(iii)Share Exchanges, Reclassifications, Mergers and Consolidations and Other Transactions.Any consummation of a binding share exchange or reclassification involving the Series G, or of a merger or consolidation of the Corporation with another corporation or other entity, or any merger or consolidation of the Corporation with or into any entity other than a corporation, unless in each case (x) the shares of Series G remain outstanding or, in the case of any such merger or consolidation with respect to which the Corporation is not the surviving or resulting corporation are converted into or exchanged for preference securities of the surviving or resulting corporation, and (y) such shares remaining outstanding or such preference securities, as the case may be, have such rights, preferences, privileges and voting powers, and limitations and restrictions thereof as would not require a vote of the holders of the Series G pursuant to clause (i) or (ii) above if such change were effected by an amendment of the certificate of incorporation.
If any amendment, alteration, repeal, share exchange, reclassification, merger or consolidation specified in this Section 7(c) would adversely affect the Series G and one or more but not all other series of preferred stock in substantially the same manner, then only the Series G and such series of preferred stock as are adversely affected by and entitled to vote on the matter shall vote on the matter together as a single class in proportion to their respective stated amounts (in lieu of all other series of preferred stock).

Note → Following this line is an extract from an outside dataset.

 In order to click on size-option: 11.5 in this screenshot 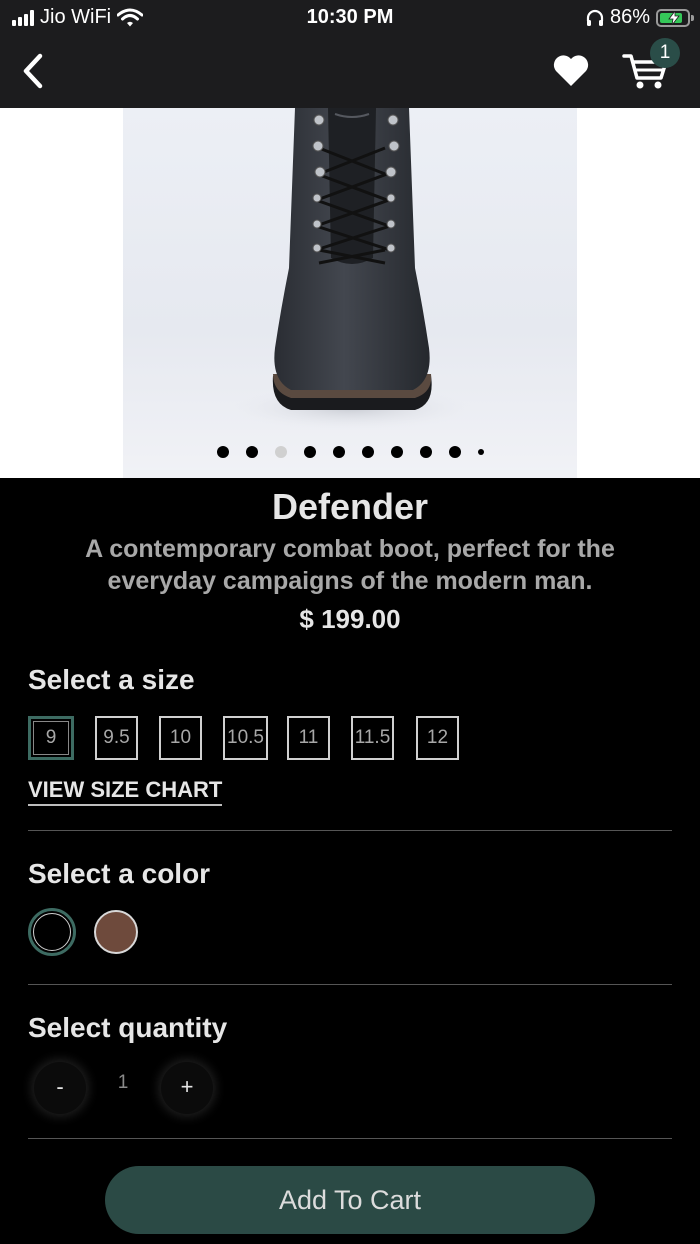, I will do `click(372, 738)`.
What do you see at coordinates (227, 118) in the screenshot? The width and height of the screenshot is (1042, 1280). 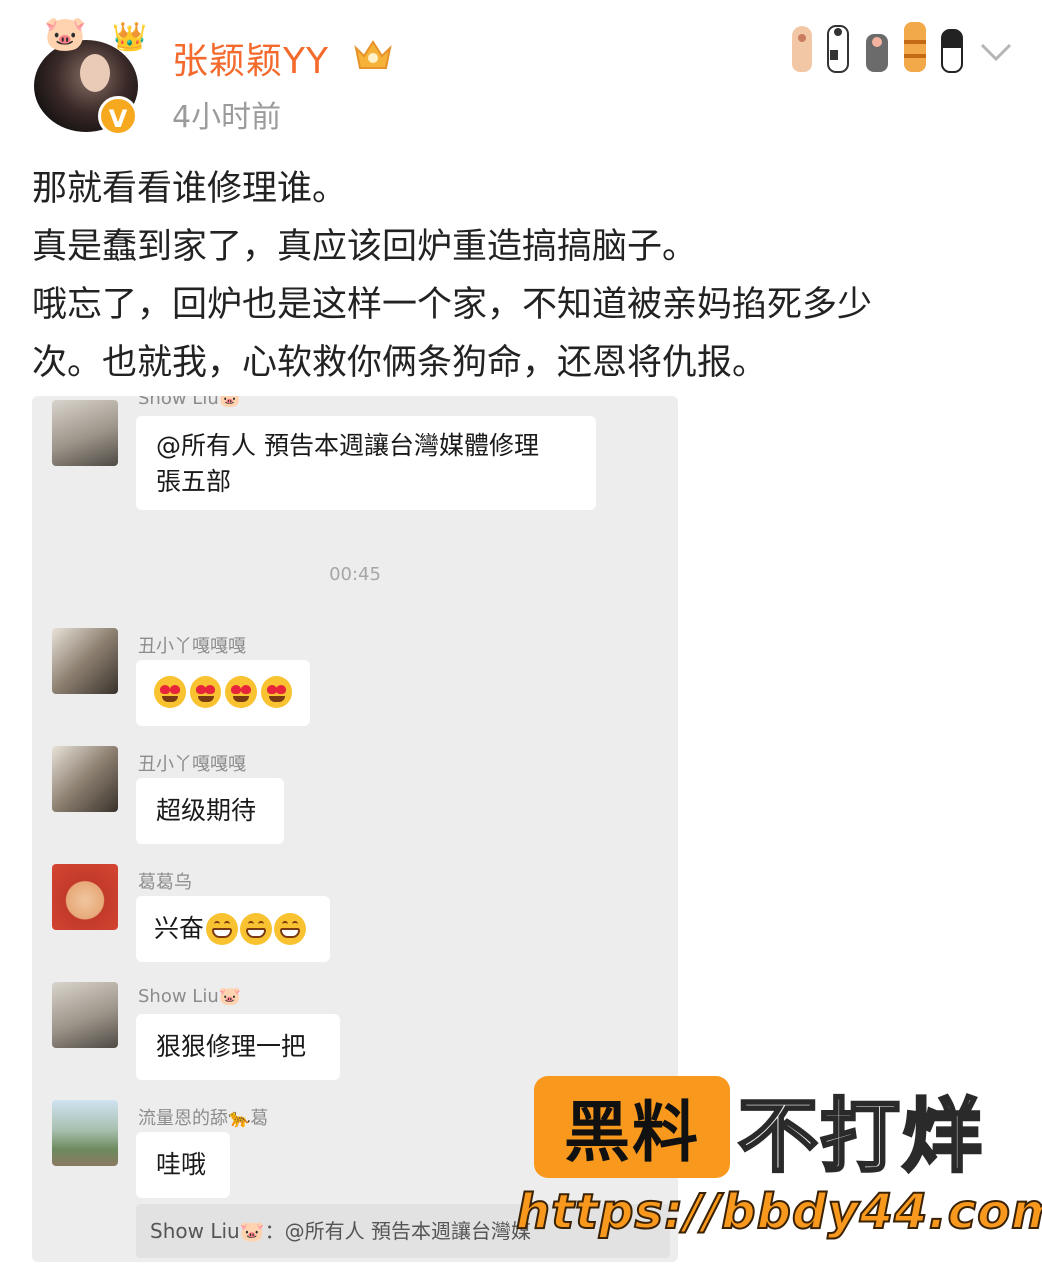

(d)Changes for Clarification.Without the consent of the holders of Series G, so long as such action does not adversely affect the rights, preferences, privileges and voting powers, and limitations and restrictions thereof, the Series G, the Corporation may amend, alter, supplement or repeal any terms of the Series G:
(i) to cure any ambiguity, or to cure, correct or supplement any provision contained in this amendment that may be defective or inconsistent; or
(ii) to make any provision with respect to matters or questions arising with respect to the Series G that is not inconsistent with the provisions of this amendment.
(e)Changes after Provision for Redemption.No vote or Consent of the holders of Series G shall be required pursuant to Section 7(b) or (c) above if, at or prior to the time when any such vote or consent would otherwise be required pursuant to such Section, all outstanding shares of Series G shall have been redeemed, or shall have been called for redemption upon proper notice and sufficient funds shall have been set aside for such redemption, in each case pursuant to Section 6(e) above.
Section 8. Record Holders.To the fullest extent permitted by applicable law, the Corporation and the transfer agent for the Series G may deem and treat the record holder of any share of Series G as the true and lawful owner thereof for all purposes, and neither the Corporation nor such transfer agent shall be affected by any notice to the contrary.
Section 9. Notices.All notices or communications in respect of the Series G shall be sufficiently given if given in writing and delivered in person or by first class mail, postage prepaid, or if given in such other manner as may be permitted herein, in the certificate of incorporation or bylaws or by applicable law.
Section 10. Other Rights.The shares of Series G shall not have any voting powers, preferences or relative, participating, optional, preemptive or other special rights, or qualifications, limitations or restrictions thereof, other than as set forth herein or in the certificate of incorporation of the Corporation. The holders of Series G shall not have any rights to convert such Series G into, or exchange such Series G for, shares of any other class of capital stock of the Corporation.
Section 11. Certificates.The Corporation may at its option issue shares of Series G without certificates.
(5) This amendment to the certificate of incorporation of the Corporation was authorized, pursuant to sections 502 and 803(a) of the Business Corporation Law, by the vote of the Board of Directors or a duly authorized committee thereof. The certificate of incorporation of the Corporation provides that the Board of Directors or a duly authorized committee thereof may fix the designation of a series of preferred stock, and may establish all relative rights, preferences and limitations pertaining to such series without the approval of the stockholders of the Corporation.